§ PARTS OF THE EXERCISE
A. In the passage on SpaceX going public, how many next-generation Starlink satellites does the company plan to put into orbit?
B. Pick up the passage on SpaceX going public after its last sentence and keep writing.

§ PASSAGE
Why SpaceX is going public now

In a video conference on Musk's social media platform X, he told JPMorgan CEO Jamie Dimon that people have suggested for the last 10 years that he take SpaceX public. He's doing it now because the company plans to put 100,000 next-generation Starlink satellites into orbit. Deploying AI data centers in space is a “massive new growth base and you need capital for that,” he said.

Going public provides access to the capital that SpaceX needs. But it also exposes it to more scrutiny from shareholders and more regulatory oversight. That includes filing quarterly financial reports, which critics say incentivizes short-term thinking over longer-term planning and creates unnecessary costs for a company. Securities regulators are currently soliciting public comment on a proposal to require public companies to file the financial reports only twice every year.

How the IPO impacts the company

Musk will hold the majority of a special class of shares, giving him control over decisions related to company strategy, finances and personnel. On the latter, because of his ownership of most of these Class B shares, the only person who can fire Musk as CEO is Musk.

The company credits Musk with being the “driving force” behind its growth, innovation and success. But what happens if Musk is no longer in the picture? SpaceX warns that the loss of Musk could disrupt its ability to execute its strategy as well as hurt its “reputation and relationships with customers, partners and other stakeholders.”

The company also warns that finding a replacement with the same skills and experience as Musk would be time-consuming, if not nearly impossible. As Wedbush Securities analyst Dan Ives wrote Wednesday, “At the end of the day Musk is SpaceX and SpaceX is Musk.”

§ GIVEN INFORMATION
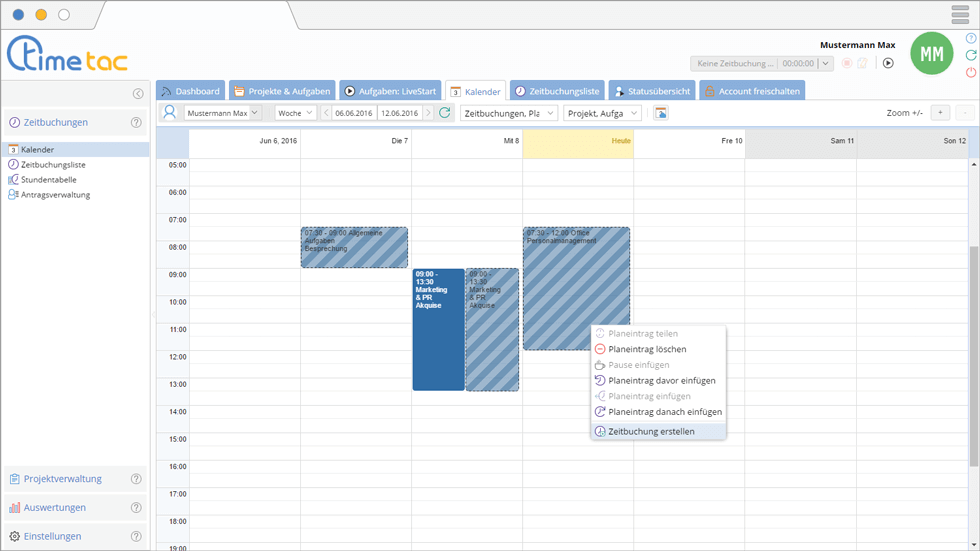This screenshot has height=551, width=980.
Task: Refresh the calendar with the toolbar refresh icon
Action: coord(445,113)
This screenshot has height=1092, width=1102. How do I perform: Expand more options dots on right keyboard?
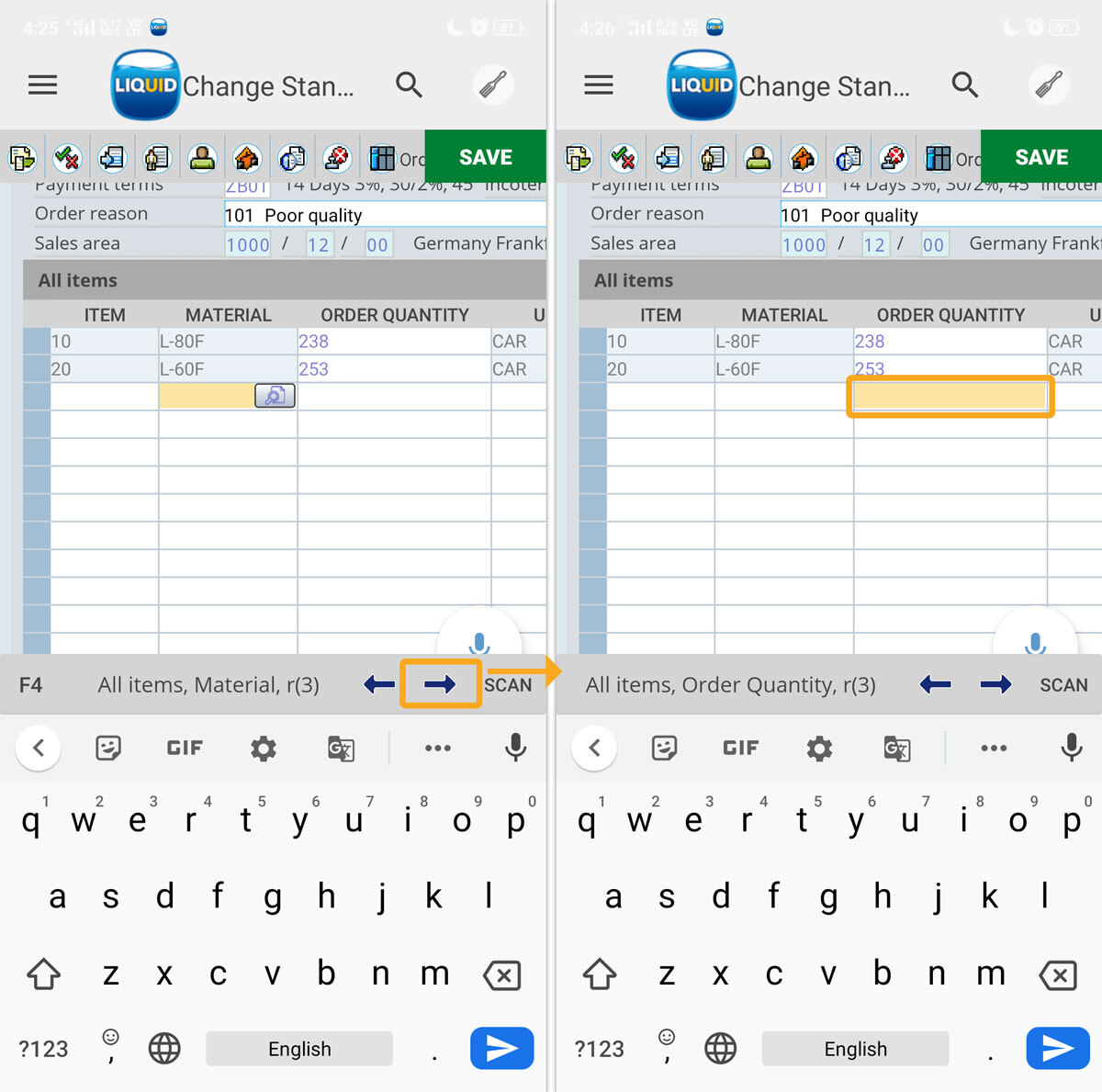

§ TASK-BY-TASK ANSWERS
A. 100,000

B.
What could make or break SpaceX

Currently in the test phase, the gigantic reusable Starship rocket is key to SpaceX realizing Musk's ambitions. Much of the commercial space business hinges on SpaceX developing Starship’s capability to be fully reusable and hearty enough for a quick turnaround between flights. If that doesn't happen, SpaceX warns that putting data centers and satellites in space will take longer and cost more money, meaning it risks customers bailing on the company.

Analysts say that by pioneering reusable rockets, SpaceX has established a clear lead on competitors such as Blue Origin, led by Amazon founder Jeff Bezos. The Starlink satellite business competes with, among others, AST SpaceMobile – which is relying on a SpaceX rocket to send its latest generation of satellites into orbit next week.

The prospectus filed last week says SpaceX’s biggest potential market is the sale of business-oriented artificial intelligence products designed to transform how people get work done. It’s an opportunity SpaceX predicts would be worth $22.7 trillion if it could somehow dominate rivals like Anthropic, OpenAI and Microsoft in a highly competitive industry. But the prospectus shows no clear path to profitability for the xAI business, which merged with SpaceX earlier this year.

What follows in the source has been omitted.